## [Given instruction]
Extract every row below that contains the string "Share" and copy each one in full.

## [Supplied records]
+++
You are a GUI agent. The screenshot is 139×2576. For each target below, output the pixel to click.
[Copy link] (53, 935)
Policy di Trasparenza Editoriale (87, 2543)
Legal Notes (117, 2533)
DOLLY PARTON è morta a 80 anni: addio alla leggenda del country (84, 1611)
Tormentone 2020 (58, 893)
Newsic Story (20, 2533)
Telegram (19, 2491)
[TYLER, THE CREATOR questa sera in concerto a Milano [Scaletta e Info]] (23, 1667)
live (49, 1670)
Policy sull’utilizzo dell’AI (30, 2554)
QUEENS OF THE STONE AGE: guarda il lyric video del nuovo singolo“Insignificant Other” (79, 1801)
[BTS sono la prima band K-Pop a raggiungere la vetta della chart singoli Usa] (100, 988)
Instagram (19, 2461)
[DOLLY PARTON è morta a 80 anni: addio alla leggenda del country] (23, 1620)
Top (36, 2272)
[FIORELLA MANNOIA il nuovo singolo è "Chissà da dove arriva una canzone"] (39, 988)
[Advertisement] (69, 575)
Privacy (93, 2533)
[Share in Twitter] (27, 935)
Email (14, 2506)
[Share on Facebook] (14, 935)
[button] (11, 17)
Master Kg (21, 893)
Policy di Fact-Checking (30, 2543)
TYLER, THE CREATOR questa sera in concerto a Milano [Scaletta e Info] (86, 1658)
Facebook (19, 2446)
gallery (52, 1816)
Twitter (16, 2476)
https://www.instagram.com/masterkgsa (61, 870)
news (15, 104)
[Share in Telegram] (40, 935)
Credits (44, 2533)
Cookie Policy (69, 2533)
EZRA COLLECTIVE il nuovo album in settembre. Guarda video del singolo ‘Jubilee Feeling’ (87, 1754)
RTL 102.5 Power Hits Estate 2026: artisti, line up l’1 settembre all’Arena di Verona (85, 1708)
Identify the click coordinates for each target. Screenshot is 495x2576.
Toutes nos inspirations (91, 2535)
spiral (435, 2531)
+++
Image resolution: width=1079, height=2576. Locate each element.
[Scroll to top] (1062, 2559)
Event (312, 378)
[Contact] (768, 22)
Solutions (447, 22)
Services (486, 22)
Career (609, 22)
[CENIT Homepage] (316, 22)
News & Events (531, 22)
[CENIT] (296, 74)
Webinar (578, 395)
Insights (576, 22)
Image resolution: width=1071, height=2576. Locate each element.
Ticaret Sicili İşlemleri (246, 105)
+++
## [Written response]
[Share in Twitter] (27, 935)
[Share on Facebook] (14, 935)
[Share in Telegram] (40, 935)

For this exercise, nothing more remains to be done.